What controls nucleosome positions?

Abstract

The DNA of eukaryotic genomes is wrapped in nucleosomes, which strongly distort and occlude the DNA from access to most DNA-binding proteins. An understanding of the mechanisms that control nucleosome positioning along the DNA is thus essential to understanding the binding and action of proteins that carry out essential genetic functions. New genome-wide data on in vivo and in vitro nucleosome positioning greatly advance our understanding of several factors that can influence nucleosome positioning, including DNA sequence preferences, DNA methylation, histone variants and post-translational modifications, higher order chromatin structure, and the actions of transcription factors, chromatin remodelers and other DNA-binding proteins. We discuss how these factors function and ways in which they might be integrated into a unified framework that accounts for both the preservation of nucleosome positioning and the dynamic nucleosome repositioning that occur across biological conditions, cell types, developmental processes and disease.

Figure 1

A unified framework for nucleosome positioning.

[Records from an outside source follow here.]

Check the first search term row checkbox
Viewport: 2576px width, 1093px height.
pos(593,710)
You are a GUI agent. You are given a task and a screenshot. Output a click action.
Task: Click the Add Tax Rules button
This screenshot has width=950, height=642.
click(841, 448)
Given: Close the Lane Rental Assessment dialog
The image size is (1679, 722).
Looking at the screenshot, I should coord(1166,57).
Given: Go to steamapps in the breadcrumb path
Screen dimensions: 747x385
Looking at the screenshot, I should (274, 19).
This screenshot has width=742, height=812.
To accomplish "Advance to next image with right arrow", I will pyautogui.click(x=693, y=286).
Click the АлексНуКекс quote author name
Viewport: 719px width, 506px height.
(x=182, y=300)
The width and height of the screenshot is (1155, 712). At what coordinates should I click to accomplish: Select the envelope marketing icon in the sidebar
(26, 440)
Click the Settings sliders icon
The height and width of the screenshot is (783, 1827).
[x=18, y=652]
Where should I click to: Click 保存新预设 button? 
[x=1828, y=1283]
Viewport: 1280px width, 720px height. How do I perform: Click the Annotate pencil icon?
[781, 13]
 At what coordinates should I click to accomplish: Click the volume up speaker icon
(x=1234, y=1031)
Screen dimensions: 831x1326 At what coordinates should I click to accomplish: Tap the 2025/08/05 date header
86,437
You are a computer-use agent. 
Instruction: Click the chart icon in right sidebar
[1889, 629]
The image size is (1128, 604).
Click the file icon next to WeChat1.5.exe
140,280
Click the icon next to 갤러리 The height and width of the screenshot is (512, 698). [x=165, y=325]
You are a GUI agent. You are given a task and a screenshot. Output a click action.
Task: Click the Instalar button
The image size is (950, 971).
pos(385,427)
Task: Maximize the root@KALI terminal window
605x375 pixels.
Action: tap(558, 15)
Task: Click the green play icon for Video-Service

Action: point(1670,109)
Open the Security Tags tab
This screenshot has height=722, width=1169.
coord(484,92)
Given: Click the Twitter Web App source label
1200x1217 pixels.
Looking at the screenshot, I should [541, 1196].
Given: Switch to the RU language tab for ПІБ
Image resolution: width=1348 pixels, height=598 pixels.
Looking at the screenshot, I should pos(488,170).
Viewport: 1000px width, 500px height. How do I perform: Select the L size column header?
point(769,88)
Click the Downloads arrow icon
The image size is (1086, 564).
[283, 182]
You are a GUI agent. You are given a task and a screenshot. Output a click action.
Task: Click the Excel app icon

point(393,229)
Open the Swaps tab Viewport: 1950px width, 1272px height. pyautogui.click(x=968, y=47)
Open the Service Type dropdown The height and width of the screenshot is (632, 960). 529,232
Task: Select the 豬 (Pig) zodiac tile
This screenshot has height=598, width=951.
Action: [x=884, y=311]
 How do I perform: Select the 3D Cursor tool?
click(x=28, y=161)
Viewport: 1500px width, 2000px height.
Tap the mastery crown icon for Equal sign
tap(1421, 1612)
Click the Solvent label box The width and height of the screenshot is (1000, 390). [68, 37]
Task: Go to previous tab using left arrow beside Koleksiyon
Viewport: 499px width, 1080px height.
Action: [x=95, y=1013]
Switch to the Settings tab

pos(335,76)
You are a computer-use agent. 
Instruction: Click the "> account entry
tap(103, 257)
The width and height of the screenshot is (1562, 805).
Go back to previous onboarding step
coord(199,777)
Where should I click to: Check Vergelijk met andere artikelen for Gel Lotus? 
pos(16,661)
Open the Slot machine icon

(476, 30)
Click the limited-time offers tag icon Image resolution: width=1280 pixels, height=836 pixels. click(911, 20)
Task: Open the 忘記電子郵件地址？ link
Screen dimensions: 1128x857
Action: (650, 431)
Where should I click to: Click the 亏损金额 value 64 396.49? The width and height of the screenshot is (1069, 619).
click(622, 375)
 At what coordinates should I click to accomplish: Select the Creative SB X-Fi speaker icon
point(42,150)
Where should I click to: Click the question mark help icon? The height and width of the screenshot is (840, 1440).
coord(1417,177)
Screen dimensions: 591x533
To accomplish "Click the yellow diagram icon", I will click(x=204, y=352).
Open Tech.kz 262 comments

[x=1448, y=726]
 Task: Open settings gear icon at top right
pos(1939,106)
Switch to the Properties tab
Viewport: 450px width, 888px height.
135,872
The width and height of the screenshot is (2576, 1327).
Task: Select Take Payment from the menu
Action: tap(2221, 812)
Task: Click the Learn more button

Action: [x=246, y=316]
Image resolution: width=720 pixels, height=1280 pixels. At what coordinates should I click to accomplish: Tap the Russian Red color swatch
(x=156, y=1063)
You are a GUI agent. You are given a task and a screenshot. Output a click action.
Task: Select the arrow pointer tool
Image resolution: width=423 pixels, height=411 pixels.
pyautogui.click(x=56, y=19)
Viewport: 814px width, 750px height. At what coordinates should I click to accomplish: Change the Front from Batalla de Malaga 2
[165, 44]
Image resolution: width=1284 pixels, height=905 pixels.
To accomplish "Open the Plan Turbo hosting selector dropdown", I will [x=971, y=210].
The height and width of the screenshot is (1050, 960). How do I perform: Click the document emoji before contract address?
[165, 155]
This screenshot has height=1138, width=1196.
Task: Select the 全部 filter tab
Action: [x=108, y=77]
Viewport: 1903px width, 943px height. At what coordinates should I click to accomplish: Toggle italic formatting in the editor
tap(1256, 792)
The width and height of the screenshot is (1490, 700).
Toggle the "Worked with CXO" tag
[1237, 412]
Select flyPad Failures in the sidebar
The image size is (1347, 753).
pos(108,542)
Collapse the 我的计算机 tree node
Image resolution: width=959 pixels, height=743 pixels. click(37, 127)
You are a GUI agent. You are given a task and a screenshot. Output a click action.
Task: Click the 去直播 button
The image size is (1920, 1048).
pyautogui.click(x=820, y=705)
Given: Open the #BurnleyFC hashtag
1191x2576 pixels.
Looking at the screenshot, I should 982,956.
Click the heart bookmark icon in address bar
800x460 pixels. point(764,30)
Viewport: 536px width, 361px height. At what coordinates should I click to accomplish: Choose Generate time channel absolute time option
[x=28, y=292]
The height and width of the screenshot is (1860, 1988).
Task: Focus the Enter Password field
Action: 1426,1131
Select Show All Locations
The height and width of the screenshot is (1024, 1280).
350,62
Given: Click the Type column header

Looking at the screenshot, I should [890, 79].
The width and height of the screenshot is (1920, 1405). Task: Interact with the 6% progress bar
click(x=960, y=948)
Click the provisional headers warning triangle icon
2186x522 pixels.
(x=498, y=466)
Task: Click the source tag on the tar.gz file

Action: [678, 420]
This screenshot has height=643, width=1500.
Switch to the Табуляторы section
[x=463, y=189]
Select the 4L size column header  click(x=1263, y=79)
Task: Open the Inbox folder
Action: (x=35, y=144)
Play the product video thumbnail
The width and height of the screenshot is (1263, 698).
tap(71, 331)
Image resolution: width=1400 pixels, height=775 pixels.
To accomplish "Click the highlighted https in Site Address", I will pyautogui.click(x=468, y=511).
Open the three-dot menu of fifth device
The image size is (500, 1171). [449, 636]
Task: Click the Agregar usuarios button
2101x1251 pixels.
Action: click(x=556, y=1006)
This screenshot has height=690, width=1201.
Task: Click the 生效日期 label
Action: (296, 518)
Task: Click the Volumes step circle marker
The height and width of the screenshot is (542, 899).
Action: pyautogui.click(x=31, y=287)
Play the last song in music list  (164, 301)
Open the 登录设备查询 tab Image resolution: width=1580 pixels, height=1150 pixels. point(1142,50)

Here, we present an illustration of our unified view, in which nucleosome positions are explained by the combined effect of both static, condition-invariant inputs such as nucleosome and TF sequence preferences (d–f), and dynamic, condition-dependent inputs such as the concentrations of histones (not shown) and TFs, the composition of histones, and the methylation status of the genome (a–c). Two different TFs are colored blue and red; different histones are colored yellow (H2A), orange (H2B) or turquoise (H3, H4); histone variants are outlined with a dashed line; PTMs are shown as red triangles; resulting nucleosomes are colored green; methylated CpGs are shown as blue lines through the grey DNA; and an occluded TF-binding site is indicated by a red X. Each input influences the positions of nucleosomes according to specific rules. The model that integrates these inputs assumes that nucleosomes equilibrate their positions, such that every possible configuration of nucleosomes and TFs on the DNA is sampled (g; shown is a small subset of the possible configurations). The probability that the system will be in any one configuration, P(c), is computed from the statistical weight of each configuration, which depends in turn on the concentrations of histones and input TFs and their affinities to the DNA sites they occupy in the configuration, taking into account the effects of the higher order chromatin structure of the configuration. The affinity of every nucleosome in a configuration is computed from its DNA sequence preferences, histone composition, and methylation status of the underlying DNA. Overlaps between two molecules in any one configuration are not allowed owing to steric hindrance and, thus, both nucleosome–nucleosome and nucleosome-factor competition is modeled. Finally, although our focus here is on the determinants of nucleosome organization, we note that the distribution of molecule-binding configurations will partly dictate the behavior of various functional outputs, including transcription, recombination, DNA repair and replication.